We conduct a deeper study to tackle the data shortage challenge for deep learning-based biometric vein verification. The traditional data augmentation approaches can only augment the intra-class samples. The flipping-based inter-class data augmentation technique can only generate fixed vein classes based on the original classes. All these data augmentation approaches are restricted either to the intra-class space or to the fixed inter-class space, which compromises the performance. To achieve more effective data augmentation, we propose a GAN-based approach to generate arbitrary-pattern vein images, which can augment the training data with arbitrary vein classes. The proposed approach consists of three progressive synthetic steps, namely, generation of random vein patterns in the binary space, refinement of the binary vein patterns, and rendering them into grayscale vein images. In order to learn effective feature representations, we adopt the unsupervised contrastive learning technique to learn data augmentation-invariant and instance-separating representations from the synthetic samples. After that, we further perform supervised fine-tuning on the real training data. We evaluate our proposed methods on the well-known public finger vein and palm vein databases based on verification tasks. Experimental results show that we can generate high-fidelity and diverse vein image samples, thereby effectively alleviating the problem of data shortage and improving the learning of feature representations.


The afore-proposed approach for vein image generation requires multiple synthetic steps and relies on the binary vein pattern information, which is inconvenient for practical use. To overcome this limitation, we propose an unconditional generative self-supervised contrastive learning (GSCL) framework to learn better features for biometric vein verification. Our proposed framework is simple and effective - it firstly learns to generate unlabelled vein image samples using the powerful style-based generative model. We found that the StyleGAN2 generator can generate distinct vein samples, which allows us to perform self-supervised contrastive learning (SCL) on synthetic samples to learn discriminative features in the pretraining stage. By investigating two representative SCL frameworks, SimCLR and BYOL, we found that negative training samples are crucial for improving feature quality when training on discriminative synthetic samples, so SimCLR is adopted for the SCL pretraining. After that, the embedding model is finetuned with the original training data in a supervised manner to further improve the representation quality. In addition, a new clustering-based enrollment method is also investigated to improve performance of practical applications. Extensive experiments conducted on two well-known public finger vein and palm vein databases as well as a newly-collected in-house finger vein video database demonstrate the efficacy of GSCL and its superior performance. Through improved feature extraction and enrollment methods, our DeepFV-2 system can achieve significantly improved verification performance under practical working conditions.
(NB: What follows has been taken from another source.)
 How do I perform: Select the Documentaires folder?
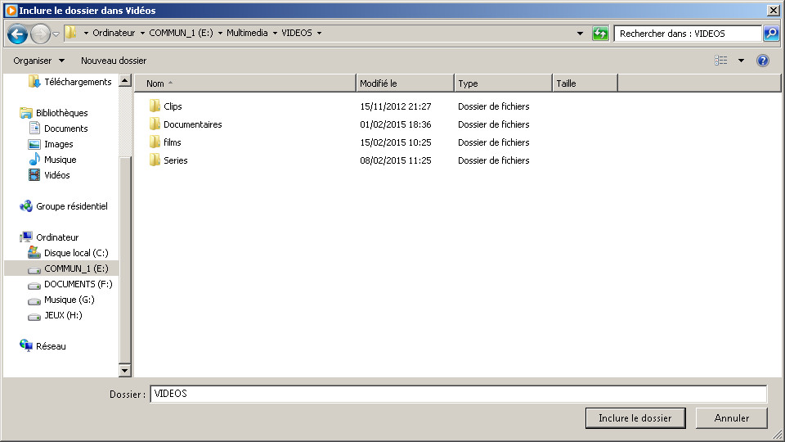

Although face recognition does not suffer from the data shortage problem, it still remains challenging due to the harsh conditions (such as occlusion, viewpoint, illumination, low resolution, etc) in real-world applications. In this thesis, we dedicate to the design of loss function to enhance the intra-class similarity and inter-class separability of facial features. We propose a Linear-Cosine Softmax Loss (LinCos-Softmax) to more effectively learn angle-discriminative facial features. The main characteristic of the loss function is the use of an approximated linear logit through Taylor expansion. Compared with the conventional cosine logit, it has a stronger linear relationship with the angle on enhancing angular discrimination. We also design an automatic scale parameter selection scheme, which can conveniently provide an appropriate scale for different logits without the need for exhaustive parameter search to improve performance. In addition, we develop a margin-enhanced Linear-Cosine Softmax Loss (m-LinCos-Softmax) to further enlarge inter-class distances and reduce intra-class variations. Experimental results on typical face recognition benchmarks demonstrate the effectiveness of the proposed method and its superiority to existing angular softmax loss variants.